** Listed entries **
+++++
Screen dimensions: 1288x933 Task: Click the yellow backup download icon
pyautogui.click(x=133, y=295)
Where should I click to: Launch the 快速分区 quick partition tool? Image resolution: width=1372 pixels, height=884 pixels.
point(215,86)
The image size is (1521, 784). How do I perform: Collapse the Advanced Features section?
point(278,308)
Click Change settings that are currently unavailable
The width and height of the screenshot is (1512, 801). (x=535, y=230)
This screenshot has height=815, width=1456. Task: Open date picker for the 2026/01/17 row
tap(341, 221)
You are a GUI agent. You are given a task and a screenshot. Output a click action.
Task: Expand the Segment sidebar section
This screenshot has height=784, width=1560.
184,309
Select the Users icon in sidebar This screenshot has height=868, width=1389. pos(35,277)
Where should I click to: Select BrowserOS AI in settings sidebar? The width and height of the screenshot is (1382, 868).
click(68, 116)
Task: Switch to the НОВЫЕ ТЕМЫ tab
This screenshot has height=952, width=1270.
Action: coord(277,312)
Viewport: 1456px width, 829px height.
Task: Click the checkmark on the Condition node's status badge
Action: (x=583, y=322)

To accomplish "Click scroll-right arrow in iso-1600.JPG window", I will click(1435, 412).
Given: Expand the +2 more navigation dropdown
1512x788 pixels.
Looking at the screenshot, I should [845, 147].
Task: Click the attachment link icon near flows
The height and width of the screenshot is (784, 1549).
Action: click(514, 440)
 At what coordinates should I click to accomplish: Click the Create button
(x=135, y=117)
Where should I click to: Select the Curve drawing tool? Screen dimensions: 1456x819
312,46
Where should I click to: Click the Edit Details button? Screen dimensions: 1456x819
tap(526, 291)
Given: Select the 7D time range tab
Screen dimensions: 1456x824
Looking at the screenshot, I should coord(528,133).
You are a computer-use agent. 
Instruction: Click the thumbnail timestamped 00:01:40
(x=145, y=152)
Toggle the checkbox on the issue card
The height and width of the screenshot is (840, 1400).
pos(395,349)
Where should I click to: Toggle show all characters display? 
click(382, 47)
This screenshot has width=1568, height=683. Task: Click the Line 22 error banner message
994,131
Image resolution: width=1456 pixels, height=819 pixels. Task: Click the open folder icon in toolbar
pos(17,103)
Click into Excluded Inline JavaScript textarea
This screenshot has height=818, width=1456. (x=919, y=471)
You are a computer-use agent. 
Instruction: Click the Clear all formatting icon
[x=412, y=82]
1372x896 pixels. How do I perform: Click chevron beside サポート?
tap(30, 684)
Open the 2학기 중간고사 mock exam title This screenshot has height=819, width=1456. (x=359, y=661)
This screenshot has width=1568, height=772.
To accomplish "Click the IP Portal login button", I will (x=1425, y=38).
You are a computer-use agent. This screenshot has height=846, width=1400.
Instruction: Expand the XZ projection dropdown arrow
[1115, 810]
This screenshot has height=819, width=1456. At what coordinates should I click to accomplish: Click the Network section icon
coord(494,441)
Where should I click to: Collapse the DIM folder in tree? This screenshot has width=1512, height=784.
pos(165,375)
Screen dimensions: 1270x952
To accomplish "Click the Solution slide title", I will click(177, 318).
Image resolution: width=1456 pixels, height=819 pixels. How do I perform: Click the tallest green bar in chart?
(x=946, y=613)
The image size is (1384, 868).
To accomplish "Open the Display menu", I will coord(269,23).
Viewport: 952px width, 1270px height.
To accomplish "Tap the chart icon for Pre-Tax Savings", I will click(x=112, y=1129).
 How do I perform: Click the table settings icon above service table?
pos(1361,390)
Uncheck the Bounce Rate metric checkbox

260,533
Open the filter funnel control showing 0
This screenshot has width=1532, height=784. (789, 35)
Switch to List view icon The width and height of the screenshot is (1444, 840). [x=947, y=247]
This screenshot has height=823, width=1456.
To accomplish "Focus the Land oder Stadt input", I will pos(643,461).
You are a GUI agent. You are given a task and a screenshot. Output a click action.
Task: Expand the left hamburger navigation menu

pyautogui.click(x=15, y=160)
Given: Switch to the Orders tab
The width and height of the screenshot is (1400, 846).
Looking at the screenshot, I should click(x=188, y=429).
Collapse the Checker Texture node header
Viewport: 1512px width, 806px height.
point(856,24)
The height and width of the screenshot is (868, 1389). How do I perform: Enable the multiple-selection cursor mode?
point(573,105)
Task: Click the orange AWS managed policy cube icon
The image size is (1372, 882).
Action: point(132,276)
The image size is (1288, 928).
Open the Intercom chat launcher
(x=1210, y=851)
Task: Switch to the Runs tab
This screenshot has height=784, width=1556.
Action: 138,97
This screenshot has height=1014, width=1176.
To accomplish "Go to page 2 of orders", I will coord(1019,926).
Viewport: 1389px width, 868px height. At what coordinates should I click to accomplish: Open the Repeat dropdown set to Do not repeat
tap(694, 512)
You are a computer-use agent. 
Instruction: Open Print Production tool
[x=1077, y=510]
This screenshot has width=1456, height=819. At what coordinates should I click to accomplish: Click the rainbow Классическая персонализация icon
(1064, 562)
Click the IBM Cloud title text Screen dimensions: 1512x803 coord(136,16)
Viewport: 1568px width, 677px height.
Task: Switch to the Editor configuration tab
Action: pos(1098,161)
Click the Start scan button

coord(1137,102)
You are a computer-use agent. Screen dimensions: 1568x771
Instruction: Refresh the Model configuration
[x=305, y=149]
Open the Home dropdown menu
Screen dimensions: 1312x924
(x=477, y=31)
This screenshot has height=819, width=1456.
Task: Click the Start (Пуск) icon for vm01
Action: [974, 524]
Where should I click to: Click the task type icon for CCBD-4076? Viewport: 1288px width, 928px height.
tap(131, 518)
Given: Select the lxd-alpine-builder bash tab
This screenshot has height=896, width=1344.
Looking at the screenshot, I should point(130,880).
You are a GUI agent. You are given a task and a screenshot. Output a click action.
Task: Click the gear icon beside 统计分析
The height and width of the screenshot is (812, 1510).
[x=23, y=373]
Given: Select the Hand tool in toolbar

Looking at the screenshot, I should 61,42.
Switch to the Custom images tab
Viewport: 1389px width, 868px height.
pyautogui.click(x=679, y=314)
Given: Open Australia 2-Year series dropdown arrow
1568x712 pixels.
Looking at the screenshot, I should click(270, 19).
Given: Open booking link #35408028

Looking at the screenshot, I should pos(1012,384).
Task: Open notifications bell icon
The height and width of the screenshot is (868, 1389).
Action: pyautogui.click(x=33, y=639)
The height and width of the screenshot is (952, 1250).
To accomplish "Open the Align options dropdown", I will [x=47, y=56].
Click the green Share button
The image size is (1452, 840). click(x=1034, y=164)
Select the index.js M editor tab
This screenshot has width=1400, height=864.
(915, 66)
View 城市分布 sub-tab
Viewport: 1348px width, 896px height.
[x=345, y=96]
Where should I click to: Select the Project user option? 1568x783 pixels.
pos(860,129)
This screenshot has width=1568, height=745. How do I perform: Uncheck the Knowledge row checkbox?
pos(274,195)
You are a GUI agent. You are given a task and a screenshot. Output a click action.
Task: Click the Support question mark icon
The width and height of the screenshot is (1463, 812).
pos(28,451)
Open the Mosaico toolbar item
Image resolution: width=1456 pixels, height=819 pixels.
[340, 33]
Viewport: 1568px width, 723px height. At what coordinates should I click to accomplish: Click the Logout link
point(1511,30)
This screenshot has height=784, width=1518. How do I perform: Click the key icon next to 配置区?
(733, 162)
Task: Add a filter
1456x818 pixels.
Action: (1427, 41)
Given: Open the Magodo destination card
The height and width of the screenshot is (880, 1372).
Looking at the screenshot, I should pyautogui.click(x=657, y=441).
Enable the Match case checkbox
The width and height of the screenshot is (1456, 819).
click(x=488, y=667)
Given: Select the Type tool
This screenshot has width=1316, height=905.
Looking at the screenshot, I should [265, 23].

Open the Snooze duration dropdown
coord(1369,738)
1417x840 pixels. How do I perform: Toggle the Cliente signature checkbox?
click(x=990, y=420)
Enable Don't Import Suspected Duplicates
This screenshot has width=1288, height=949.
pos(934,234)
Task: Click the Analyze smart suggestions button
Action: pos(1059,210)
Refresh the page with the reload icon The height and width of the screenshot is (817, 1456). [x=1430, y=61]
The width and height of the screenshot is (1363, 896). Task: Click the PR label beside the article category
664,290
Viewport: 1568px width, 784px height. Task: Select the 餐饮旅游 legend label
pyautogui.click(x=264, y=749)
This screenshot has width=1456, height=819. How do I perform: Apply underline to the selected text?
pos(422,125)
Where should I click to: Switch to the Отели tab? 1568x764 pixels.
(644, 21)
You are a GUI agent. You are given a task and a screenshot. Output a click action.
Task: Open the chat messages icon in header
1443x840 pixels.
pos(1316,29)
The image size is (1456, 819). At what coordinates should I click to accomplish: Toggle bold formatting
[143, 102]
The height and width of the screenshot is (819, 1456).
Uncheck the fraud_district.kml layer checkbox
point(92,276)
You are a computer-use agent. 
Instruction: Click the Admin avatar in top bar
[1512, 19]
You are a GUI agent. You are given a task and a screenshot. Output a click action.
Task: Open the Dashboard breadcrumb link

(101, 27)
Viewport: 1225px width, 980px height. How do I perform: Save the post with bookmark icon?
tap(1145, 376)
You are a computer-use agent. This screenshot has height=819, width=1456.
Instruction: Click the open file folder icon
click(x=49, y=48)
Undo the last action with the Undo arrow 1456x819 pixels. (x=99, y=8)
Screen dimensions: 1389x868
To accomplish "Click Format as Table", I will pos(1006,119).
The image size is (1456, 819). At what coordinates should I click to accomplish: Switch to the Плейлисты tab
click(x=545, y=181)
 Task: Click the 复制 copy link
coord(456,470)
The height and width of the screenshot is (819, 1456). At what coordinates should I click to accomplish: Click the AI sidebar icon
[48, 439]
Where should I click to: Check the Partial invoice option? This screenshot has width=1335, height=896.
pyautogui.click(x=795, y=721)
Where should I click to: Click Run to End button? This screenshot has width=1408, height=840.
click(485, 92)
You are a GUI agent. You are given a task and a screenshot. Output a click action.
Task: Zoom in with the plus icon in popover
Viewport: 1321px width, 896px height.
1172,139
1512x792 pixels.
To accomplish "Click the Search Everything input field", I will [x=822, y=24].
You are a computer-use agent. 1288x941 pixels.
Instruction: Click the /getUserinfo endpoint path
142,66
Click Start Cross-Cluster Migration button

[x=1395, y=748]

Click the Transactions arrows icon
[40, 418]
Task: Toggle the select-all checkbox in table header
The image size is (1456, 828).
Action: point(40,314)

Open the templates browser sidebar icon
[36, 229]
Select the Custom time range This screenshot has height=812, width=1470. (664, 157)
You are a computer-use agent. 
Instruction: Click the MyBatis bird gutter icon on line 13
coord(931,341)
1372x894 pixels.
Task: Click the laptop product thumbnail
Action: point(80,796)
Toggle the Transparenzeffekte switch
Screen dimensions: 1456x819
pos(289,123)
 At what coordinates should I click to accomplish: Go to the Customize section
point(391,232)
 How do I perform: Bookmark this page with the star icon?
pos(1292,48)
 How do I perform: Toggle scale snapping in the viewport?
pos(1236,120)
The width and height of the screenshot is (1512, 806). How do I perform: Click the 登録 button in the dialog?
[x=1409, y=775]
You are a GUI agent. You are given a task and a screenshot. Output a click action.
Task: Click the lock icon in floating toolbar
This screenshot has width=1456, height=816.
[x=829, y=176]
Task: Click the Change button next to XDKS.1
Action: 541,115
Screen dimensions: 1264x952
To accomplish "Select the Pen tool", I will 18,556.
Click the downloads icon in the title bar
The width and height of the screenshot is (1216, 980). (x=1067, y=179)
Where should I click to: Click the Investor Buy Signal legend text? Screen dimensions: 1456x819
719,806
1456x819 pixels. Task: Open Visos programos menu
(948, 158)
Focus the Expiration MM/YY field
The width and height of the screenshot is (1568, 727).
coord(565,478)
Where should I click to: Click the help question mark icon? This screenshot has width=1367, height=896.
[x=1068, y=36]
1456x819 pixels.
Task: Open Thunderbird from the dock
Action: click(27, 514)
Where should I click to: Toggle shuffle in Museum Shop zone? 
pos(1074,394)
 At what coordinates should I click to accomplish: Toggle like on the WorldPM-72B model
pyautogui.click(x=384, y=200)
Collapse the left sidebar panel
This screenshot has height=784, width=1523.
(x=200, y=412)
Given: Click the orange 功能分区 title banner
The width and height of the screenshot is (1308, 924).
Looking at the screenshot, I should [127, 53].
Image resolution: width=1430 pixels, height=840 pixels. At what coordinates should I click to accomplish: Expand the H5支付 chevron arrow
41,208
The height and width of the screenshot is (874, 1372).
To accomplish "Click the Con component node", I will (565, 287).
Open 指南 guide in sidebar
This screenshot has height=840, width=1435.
+++++
** Work order **
Beginning at the line with "Given: Expand the +2 more navigation dropdown" and stopping after the line with "Given: Select the 7D time range tab", please write out every line of the data above exactly and nothing else.

** Exercise output **
Given: Expand the +2 more navigation dropdown
1512x788 pixels.
Looking at the screenshot, I should [845, 147].
Task: Click the attachment link icon near flows
The height and width of the screenshot is (784, 1549).
Action: click(514, 440)
 At what coordinates should I click to accomplish: Click the Create button
(x=135, y=117)
Where should I click to: Select the Curve drawing tool? Screen dimensions: 1456x819
312,46
Where should I click to: Click the Edit Details button? Screen dimensions: 1456x819
tap(526, 291)
Given: Select the 7D time range tab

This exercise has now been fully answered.